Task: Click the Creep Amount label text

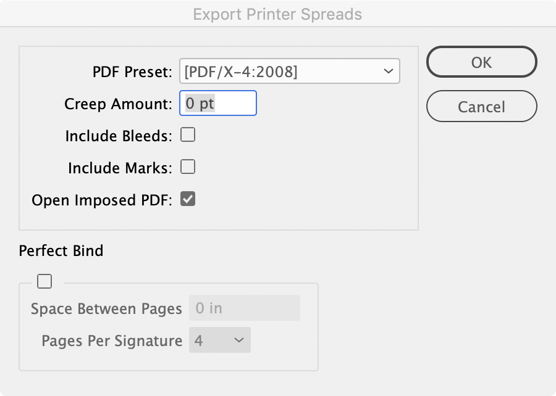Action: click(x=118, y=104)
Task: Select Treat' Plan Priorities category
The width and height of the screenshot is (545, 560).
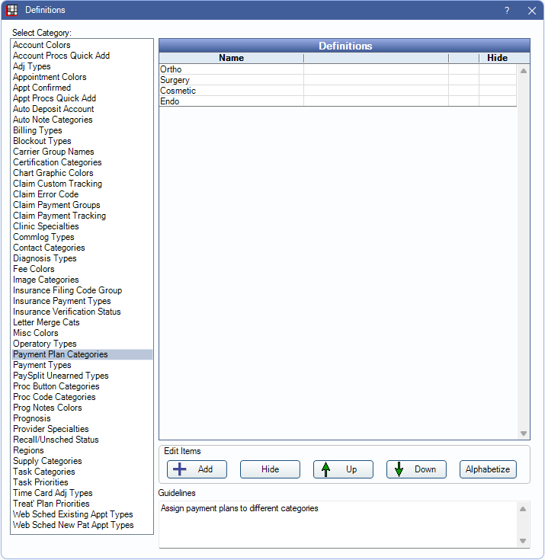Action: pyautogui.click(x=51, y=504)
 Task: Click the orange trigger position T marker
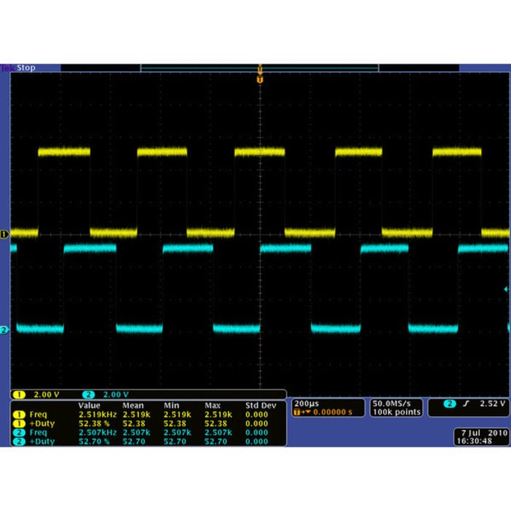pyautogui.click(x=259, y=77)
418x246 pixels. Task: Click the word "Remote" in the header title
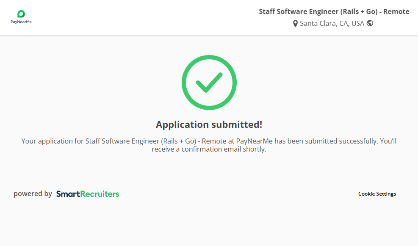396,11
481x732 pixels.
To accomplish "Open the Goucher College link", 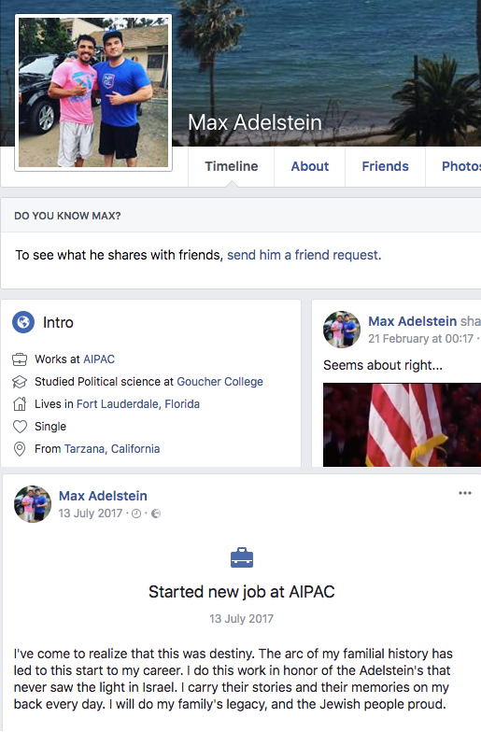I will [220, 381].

:::::

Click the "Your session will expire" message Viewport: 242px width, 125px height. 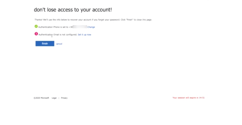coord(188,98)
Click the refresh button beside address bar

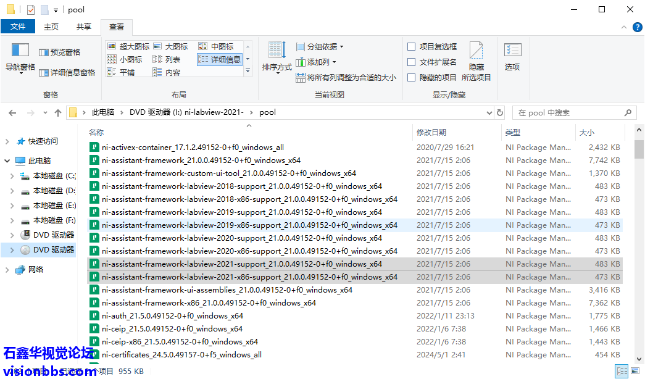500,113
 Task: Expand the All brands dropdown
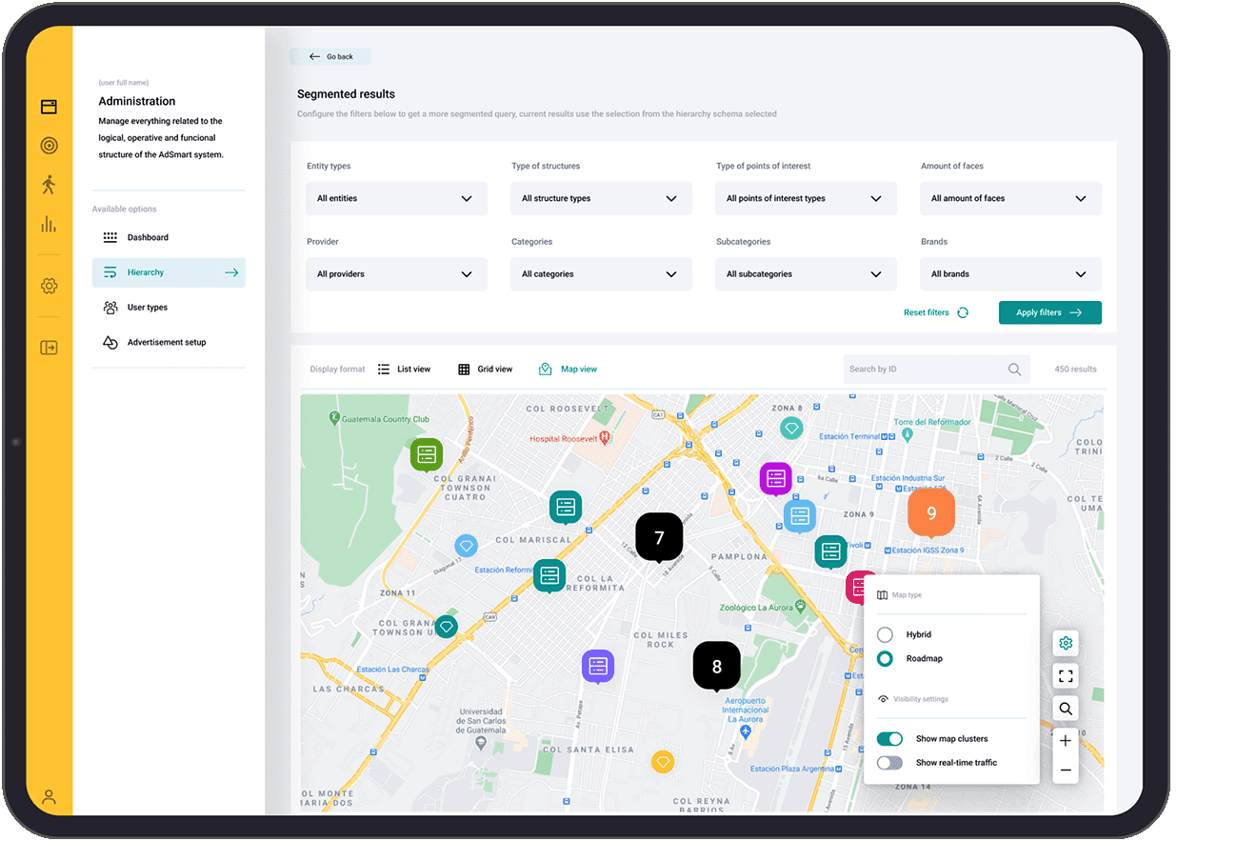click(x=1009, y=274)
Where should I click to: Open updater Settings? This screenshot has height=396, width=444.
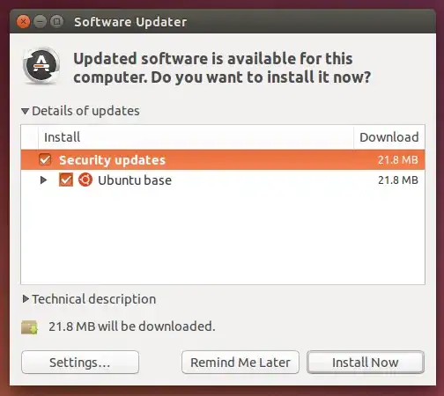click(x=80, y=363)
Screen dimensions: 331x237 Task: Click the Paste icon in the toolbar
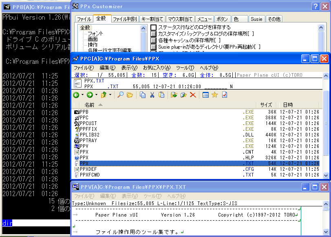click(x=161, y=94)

:::::

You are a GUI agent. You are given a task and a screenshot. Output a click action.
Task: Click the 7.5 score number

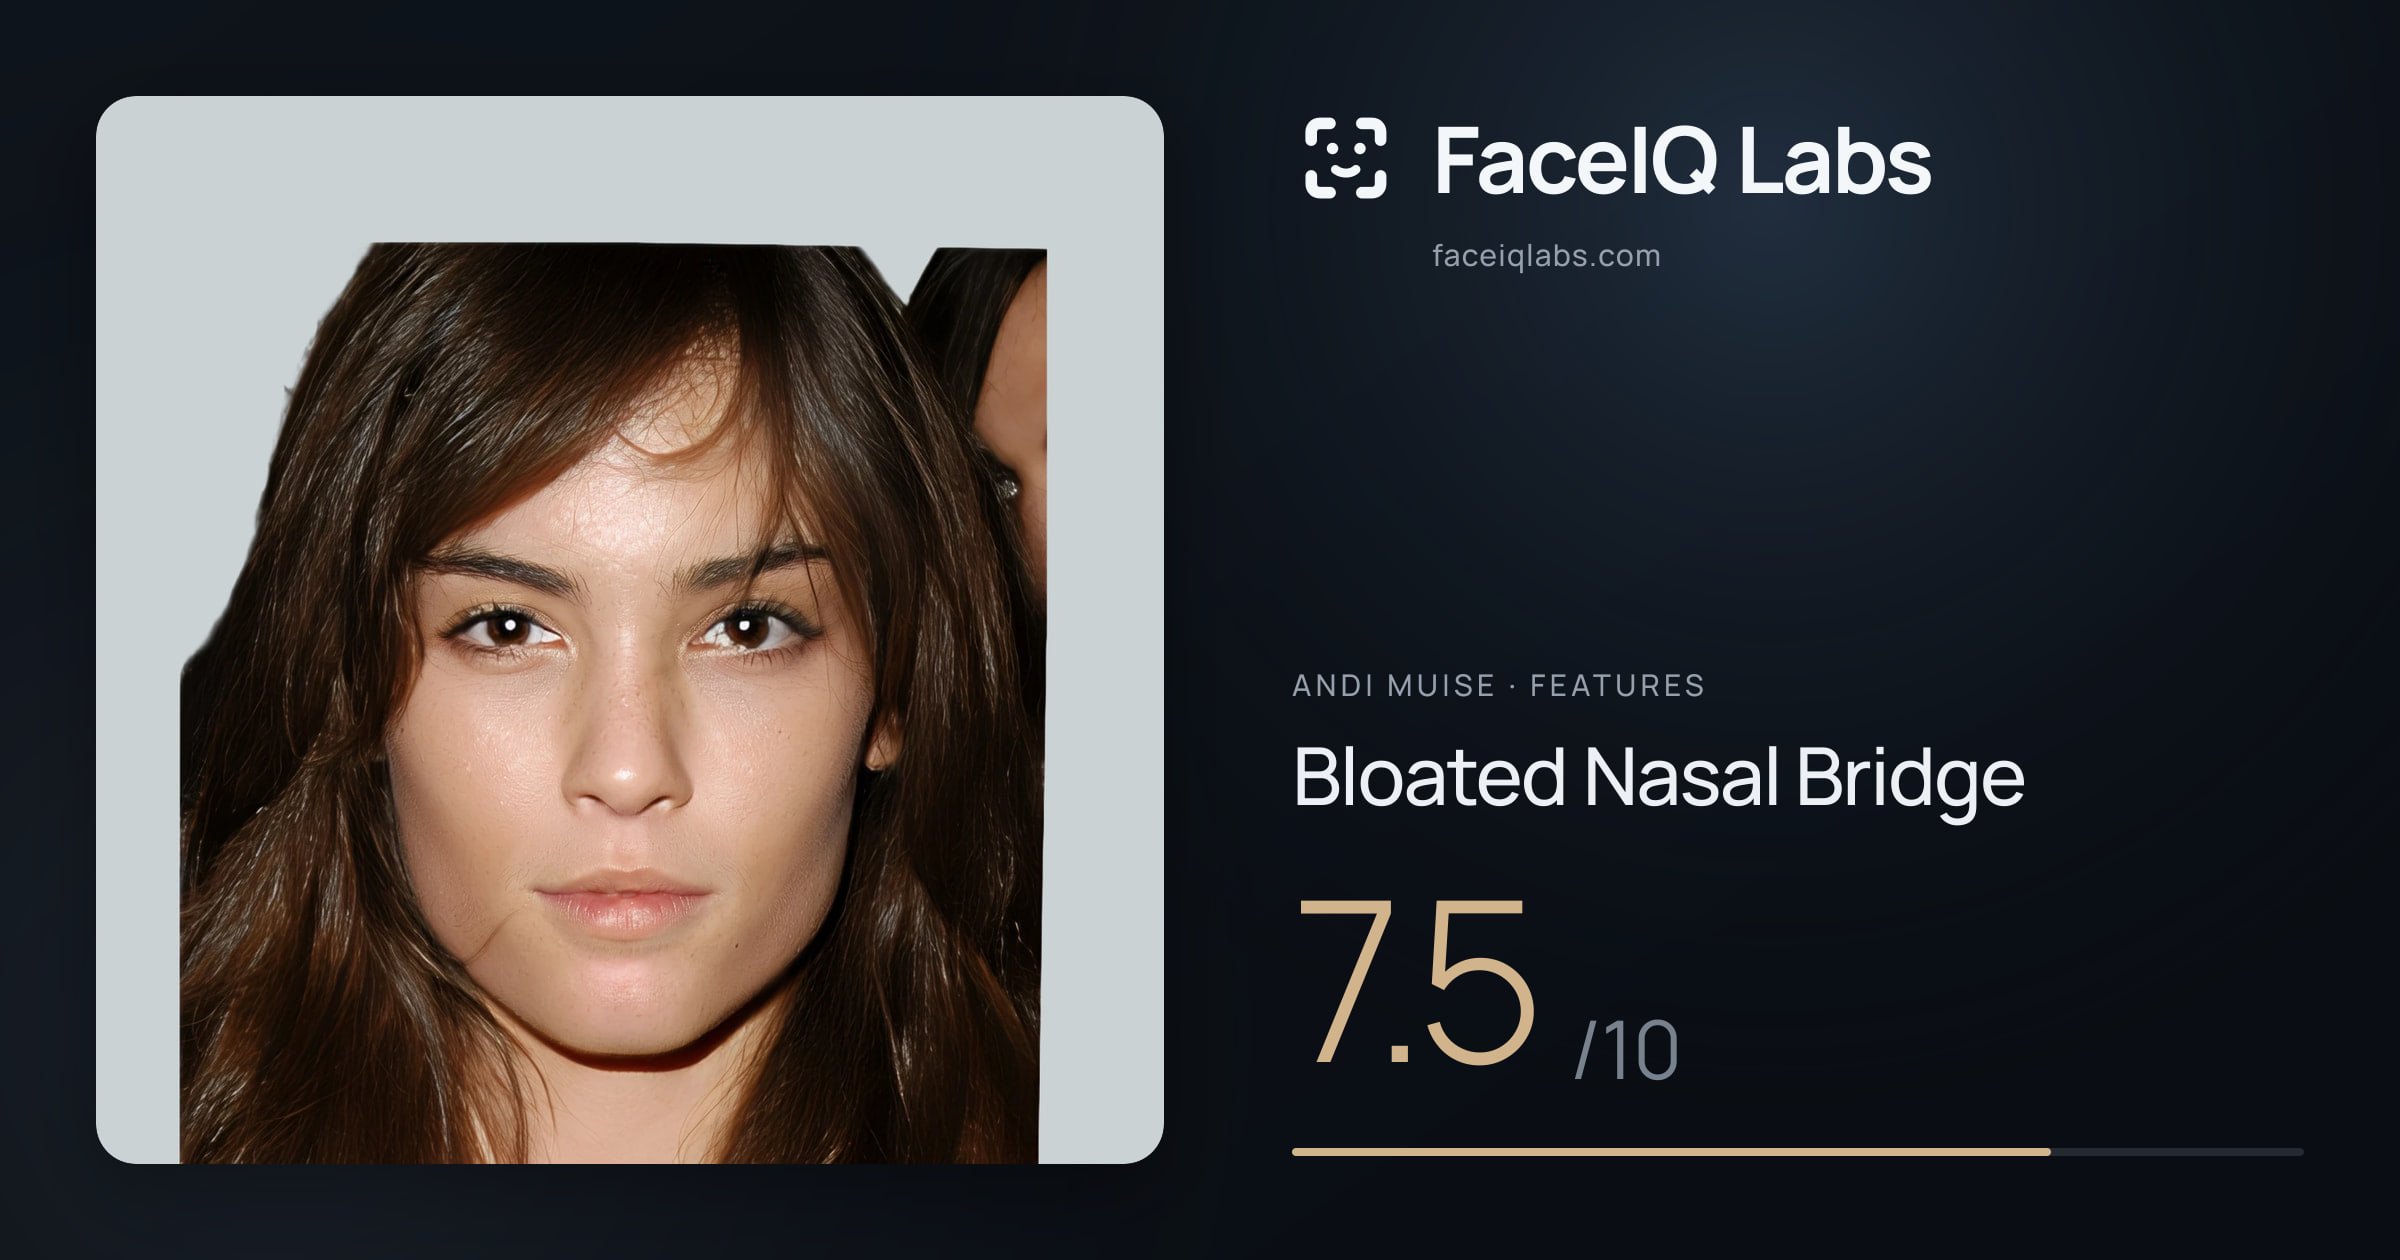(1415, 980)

:::::

Look above and copy only the lines from the one holding "Task: Select Treat' Plan Priorities category" to the one holding "481x732 pixels.", both included, exactly, minus the pictures.

Task: Select Treat' Plan Priorities category
The width and height of the screenshot is (545, 560).
Action: pyautogui.click(x=51, y=504)
 Task: Click the orange trigger position T marker
pyautogui.click(x=259, y=77)
418x246 pixels. Task: Click the word "Remote" in the header title
396,11
481x732 pixels.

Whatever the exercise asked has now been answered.